:: Source passage ::
◆ ◆ ◆ ◆
For some women, motherhood is a calling, something that they have yearned and planned for since the beginning of memory. For some women, motherhood is a fate stumbled into accidentally. For some women, motherhood has no pull on their psyche at all. For some women, motherhood calls like a siren to their mind, body and soul. More often than not, the trinity of self responds to Motherhood’s call discordantly, body, mind and soul singing out of key.
From twenty to twenty five, my mind rationalized the financial and social reasons why pregnancy should be postponed. Yet at this same time, my body was clearly putting out the welcome mat, every month waiting and expecting an internal visitor. During these years (and many times later), my soul ached, longing for my little one, my star-child, the babe I had sensed one crisp, winter night so many years before. To live with that physical, psychological and spiritual discord was agony.
In a perfect woman, in a perfect relationship, in a perfect world, the rational decision, the technical ability and the deep desire to become a mother all happen simultaneously, and poof! A mother is born! It happens. Really. The trinity of self is aligned, a baby appears (either through conception, fostering or adoption) and mothering begins.
◆ ◆ ◆ ◆
:: Record excerpts ::

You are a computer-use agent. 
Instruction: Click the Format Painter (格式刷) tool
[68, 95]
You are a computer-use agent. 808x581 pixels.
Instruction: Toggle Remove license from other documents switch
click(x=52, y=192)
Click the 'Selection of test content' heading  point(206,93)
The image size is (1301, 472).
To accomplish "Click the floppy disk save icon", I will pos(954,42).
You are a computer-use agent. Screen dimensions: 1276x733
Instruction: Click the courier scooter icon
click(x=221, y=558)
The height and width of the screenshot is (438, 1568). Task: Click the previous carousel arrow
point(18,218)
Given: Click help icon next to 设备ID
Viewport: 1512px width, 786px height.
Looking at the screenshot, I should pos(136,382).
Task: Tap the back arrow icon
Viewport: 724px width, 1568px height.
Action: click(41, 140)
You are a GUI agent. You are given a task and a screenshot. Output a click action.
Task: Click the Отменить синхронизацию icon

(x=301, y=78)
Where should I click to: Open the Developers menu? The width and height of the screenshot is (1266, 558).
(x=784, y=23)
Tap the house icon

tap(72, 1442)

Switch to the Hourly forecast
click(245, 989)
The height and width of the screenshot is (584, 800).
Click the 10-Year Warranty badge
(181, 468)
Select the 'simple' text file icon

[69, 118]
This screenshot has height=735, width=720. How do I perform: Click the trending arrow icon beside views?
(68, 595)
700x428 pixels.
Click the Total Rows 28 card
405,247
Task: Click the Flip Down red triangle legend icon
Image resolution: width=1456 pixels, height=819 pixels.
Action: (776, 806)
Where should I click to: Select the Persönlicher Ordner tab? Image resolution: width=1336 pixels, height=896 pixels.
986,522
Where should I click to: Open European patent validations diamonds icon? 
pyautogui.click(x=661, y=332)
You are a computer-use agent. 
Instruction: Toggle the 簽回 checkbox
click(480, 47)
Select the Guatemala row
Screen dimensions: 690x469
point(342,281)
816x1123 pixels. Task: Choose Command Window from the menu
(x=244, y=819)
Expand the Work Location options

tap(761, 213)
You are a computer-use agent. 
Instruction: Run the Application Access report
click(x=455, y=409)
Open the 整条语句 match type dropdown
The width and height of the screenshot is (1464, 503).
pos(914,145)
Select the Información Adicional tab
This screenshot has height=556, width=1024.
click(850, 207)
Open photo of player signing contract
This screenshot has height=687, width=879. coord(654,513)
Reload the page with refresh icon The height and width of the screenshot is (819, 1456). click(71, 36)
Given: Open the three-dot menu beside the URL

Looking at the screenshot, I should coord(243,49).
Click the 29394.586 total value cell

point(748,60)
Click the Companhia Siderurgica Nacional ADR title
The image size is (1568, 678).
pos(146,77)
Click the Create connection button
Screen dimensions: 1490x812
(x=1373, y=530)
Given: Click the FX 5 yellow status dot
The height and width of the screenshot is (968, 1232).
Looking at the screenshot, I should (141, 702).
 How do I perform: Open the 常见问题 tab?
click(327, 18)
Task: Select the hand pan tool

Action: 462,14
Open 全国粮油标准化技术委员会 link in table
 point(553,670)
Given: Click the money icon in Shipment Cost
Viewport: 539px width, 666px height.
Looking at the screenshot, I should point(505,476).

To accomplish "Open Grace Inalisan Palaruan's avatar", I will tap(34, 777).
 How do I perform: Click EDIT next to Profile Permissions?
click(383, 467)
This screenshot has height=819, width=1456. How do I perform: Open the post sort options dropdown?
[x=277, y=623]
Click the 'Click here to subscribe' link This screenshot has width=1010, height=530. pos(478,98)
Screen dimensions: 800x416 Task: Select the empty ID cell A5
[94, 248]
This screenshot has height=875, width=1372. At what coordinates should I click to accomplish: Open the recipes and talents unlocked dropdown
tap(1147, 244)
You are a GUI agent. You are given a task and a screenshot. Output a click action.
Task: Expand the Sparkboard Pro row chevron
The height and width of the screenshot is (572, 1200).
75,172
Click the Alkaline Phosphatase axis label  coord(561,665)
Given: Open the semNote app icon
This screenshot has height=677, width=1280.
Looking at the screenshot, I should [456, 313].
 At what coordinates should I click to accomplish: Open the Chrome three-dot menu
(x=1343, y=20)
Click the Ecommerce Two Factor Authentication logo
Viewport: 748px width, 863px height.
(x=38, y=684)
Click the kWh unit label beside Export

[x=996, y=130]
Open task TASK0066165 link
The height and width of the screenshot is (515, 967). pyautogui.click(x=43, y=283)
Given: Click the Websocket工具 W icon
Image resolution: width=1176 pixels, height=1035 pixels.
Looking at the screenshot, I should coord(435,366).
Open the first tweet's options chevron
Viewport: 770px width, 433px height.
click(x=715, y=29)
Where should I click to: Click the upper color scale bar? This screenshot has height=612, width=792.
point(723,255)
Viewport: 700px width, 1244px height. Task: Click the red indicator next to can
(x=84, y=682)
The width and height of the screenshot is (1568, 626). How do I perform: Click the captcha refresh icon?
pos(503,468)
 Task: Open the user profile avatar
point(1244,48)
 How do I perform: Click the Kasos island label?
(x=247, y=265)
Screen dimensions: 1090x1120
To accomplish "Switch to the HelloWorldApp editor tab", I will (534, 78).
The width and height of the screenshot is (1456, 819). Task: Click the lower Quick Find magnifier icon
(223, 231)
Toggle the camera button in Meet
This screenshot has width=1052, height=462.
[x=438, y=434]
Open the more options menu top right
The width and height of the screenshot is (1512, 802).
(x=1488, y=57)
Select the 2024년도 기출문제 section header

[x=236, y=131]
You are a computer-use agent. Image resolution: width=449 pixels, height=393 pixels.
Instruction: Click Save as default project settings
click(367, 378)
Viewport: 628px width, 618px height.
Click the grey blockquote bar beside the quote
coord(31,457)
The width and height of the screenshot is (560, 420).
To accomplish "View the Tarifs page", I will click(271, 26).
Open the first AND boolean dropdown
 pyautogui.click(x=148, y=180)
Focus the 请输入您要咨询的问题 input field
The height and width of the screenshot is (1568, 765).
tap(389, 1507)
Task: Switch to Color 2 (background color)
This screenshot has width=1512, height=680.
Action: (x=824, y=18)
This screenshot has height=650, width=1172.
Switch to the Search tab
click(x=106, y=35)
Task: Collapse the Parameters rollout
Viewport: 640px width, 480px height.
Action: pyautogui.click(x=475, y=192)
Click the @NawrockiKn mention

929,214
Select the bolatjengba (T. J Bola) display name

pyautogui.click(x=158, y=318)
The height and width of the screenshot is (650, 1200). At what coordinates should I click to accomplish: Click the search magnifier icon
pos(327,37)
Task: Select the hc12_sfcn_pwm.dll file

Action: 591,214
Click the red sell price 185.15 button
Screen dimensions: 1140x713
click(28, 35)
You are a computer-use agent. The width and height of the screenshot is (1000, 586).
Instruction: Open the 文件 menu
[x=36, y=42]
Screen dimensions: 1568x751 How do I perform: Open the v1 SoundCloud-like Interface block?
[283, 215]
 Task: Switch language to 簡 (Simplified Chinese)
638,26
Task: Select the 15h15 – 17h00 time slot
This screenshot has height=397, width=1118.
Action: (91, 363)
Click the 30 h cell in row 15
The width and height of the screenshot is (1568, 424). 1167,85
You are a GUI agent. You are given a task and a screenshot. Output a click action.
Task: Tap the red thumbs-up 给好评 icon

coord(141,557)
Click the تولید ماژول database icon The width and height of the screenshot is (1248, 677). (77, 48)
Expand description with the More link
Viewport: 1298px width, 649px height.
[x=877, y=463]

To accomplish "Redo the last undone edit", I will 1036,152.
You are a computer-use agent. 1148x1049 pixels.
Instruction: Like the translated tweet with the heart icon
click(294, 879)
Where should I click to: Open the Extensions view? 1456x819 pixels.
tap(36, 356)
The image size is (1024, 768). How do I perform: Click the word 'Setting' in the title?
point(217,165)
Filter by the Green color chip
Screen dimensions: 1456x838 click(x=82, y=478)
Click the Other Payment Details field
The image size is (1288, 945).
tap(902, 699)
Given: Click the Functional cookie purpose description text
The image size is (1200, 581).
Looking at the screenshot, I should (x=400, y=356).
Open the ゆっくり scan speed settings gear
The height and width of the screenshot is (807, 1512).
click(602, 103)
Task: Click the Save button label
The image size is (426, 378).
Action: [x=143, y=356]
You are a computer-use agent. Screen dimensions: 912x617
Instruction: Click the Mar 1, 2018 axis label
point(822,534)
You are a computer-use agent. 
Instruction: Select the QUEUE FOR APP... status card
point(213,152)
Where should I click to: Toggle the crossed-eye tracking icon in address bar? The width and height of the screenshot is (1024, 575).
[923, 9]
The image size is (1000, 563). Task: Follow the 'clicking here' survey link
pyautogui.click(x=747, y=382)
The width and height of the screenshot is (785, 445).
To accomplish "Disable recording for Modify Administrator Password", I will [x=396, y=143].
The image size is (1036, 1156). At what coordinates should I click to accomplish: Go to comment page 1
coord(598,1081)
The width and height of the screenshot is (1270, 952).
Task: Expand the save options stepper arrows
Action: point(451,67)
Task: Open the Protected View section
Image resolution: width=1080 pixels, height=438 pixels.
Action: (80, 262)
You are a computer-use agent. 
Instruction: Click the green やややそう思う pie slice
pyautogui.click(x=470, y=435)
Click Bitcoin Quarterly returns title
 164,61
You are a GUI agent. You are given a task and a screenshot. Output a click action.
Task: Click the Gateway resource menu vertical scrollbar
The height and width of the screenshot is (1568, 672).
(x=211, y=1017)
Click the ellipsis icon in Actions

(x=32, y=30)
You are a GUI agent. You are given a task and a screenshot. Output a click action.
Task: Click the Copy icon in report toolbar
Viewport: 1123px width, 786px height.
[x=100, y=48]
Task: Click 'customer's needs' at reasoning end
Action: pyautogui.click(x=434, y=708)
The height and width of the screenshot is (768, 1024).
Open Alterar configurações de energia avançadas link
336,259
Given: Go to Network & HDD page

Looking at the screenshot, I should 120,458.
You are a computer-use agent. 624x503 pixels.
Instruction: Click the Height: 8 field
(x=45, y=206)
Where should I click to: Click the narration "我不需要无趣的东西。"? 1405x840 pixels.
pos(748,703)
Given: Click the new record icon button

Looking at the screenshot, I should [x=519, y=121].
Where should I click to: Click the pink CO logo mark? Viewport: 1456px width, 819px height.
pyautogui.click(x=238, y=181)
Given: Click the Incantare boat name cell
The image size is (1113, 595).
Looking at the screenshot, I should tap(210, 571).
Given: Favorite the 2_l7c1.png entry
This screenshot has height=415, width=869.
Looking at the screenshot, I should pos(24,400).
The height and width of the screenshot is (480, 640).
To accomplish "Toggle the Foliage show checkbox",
◆ ◆ ◆ ◆
:: Exercise description ::
Extend the passage on motherhood and the trinity of self, picking up after its last sentence.

:: Expected answer ::
There are other women, just as perfect, that are truly and completely content in their child free state. These women do not dream sweetly of finding a bun in the oven or a Moses basket on the doorstep, nor does such a present arrive. Again, the parts of Self are aligned with the physical reality of mothering (or not).
But what about the rest of us, the rest of the time? What is it like when body, mind and soul are out of sync with motherhood’s call?
For me, in my early twenties, the moaning, crying call of my body and soul to conceive was excruciating. To feel, literally feel my body preparing month after month for a baby that did not appear, the baby that my soul pined for and that my mind was not ready for, that was hell.
For other women, mind and soul are in sync but the body heeds a different rhythm. Infertility, pregnancy loss, and yes, fertility undesired or pregnancy unbidden, these each are hell. They are private hells that many of us have occupied.
My father once defined hell as separation from God. For me, that definition has a nice ring to it. It resonates for me, and gives me pause.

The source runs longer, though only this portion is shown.